### [Source data]
══════════

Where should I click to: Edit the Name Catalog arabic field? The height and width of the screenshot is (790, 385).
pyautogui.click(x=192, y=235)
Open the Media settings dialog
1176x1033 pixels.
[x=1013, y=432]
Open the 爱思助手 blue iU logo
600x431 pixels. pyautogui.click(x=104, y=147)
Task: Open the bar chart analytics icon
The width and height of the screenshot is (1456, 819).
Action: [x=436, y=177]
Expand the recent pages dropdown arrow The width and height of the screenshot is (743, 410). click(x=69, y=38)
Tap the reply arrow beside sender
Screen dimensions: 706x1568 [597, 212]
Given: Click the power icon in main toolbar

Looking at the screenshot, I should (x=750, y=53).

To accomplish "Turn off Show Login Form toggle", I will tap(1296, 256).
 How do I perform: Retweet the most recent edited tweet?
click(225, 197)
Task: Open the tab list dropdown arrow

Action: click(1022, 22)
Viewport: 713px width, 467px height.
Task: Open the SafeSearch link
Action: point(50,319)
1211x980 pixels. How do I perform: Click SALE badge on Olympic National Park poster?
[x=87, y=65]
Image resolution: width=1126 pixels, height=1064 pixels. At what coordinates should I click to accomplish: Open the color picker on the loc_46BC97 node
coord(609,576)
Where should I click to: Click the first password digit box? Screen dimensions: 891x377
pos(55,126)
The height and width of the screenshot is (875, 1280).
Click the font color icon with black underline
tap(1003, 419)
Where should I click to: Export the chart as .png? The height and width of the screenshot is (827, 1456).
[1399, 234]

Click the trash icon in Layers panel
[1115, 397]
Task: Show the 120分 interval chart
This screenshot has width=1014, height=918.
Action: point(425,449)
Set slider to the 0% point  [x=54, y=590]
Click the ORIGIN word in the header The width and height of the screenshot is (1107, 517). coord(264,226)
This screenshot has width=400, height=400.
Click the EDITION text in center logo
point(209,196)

══════════

Find out how many lines in the data above hold the word "Show". Write only the number.

2